Latha Palaniappan, M.D., M.S.
Palo Alto Medical Foundation

Small pump makes heart-care history

Sutter Memorial Hospital, part of Sutter Medical Center, Sacramento, began offering a new option to cardiac patients that can improve their quality of life while they await a heart transplant. In August 2013, the hospital performed the first surgery in the Sacramento region to give a patient an innovative mechanical heart pump—smaller than typical heart pumps and more easily implanted through a smaller incision. The palm-size pump and less invasive surgery can allow patients to recover faster, return home sooner and resume activities they enjoy. The medical center operates the Sacramento region’s only heart-transplant center and has the only cardiac program in Northern California, outside of San Francisco, offering the new technology.

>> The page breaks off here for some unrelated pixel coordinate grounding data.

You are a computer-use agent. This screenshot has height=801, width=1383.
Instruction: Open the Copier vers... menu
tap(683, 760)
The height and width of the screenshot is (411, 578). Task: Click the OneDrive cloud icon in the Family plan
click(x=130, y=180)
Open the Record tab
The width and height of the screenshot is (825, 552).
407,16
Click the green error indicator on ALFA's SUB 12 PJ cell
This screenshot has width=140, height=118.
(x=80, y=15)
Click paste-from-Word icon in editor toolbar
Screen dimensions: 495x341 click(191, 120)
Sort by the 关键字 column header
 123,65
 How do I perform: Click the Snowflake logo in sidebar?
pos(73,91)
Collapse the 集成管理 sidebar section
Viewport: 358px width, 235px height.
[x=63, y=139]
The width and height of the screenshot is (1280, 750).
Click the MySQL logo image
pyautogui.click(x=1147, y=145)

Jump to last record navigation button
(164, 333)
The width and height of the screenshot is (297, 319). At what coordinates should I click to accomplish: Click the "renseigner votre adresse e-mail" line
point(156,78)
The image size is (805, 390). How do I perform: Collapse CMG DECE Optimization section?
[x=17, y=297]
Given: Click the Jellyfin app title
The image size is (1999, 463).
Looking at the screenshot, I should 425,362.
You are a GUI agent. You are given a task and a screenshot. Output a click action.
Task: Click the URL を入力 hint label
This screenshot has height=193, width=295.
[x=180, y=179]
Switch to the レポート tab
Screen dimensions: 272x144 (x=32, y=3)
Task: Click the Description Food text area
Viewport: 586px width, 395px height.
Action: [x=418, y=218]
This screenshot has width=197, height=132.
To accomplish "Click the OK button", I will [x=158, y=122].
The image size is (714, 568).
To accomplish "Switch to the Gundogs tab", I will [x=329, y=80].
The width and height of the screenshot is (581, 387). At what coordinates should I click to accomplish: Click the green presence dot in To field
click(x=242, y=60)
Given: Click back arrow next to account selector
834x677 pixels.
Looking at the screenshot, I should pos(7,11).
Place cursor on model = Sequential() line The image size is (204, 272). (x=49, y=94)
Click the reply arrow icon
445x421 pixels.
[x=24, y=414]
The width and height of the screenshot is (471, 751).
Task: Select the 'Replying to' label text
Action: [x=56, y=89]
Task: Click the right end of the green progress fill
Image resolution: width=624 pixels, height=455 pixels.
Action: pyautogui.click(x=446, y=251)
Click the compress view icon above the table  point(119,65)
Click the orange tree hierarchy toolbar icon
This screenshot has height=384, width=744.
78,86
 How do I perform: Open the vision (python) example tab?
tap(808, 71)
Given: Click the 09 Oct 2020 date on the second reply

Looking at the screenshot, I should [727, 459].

Patient Ron Walters, left, and John Chin, M.D., of Sutter Health explain to reporters how Walters’ health improved after doctors implanted a small mechanical heart pump, above, in his chest. Walters and his wife traveled from Southern California to Sacramento to receive the innovative device.

Home care embraces technology

In 2013, Sutter Care at Home equipped more than 1,000 of our home health caregivers with secure mobile tablets, allowing them to instantly access and update patients’ electronic health records from the field. Caregivers can easily view patients’ health histories and referral documents and even use the device’s built-in camera to take photos of injuries and send them quickly to medical specialists for evaluation. Caregivers use the tablets as their sole computing device, traveling more than 6 million miles each year across Northern California as they care for more than 35,000 home health and hospice patients. Sutter’s innovative use of technology to enhance patient care won national recognition with the College of Healthcare Information Management Executives’ 2013 Innovator of the Year award.

“Tablets enable our staff to work more closely with patients.”

Philip Chuang, Chief Strategy Officer
Sutter Care at Home

Registered nurse Victoria Conneely, right, shows a Sutter Care at Home patient how to use a telemonitoring unit, which measures a patient’s vital signs and instantly transmits the information to a central database monitored by a nurse. The unit works in tandem with caregivers’ tablets, far right.

New laboratory studies human movement

In 2013, Sutter-affiliated Samuel Merritt University in Oakland opened a Motion Analysis Research Center, where faculty and students in podiatry, occupational therapy and physical therapy can study the effects of human movement on health. Equipped with three-dimensional cameras and other advanced technologies, the center evaluates muscle function, gait, balance and range of motion to help determine effective treatments for people with movement disorders. The center was funded entirely by $600,000 in philanthropic support.

Podiatry students learn about gait analysis in the Motion Analysis Research Center.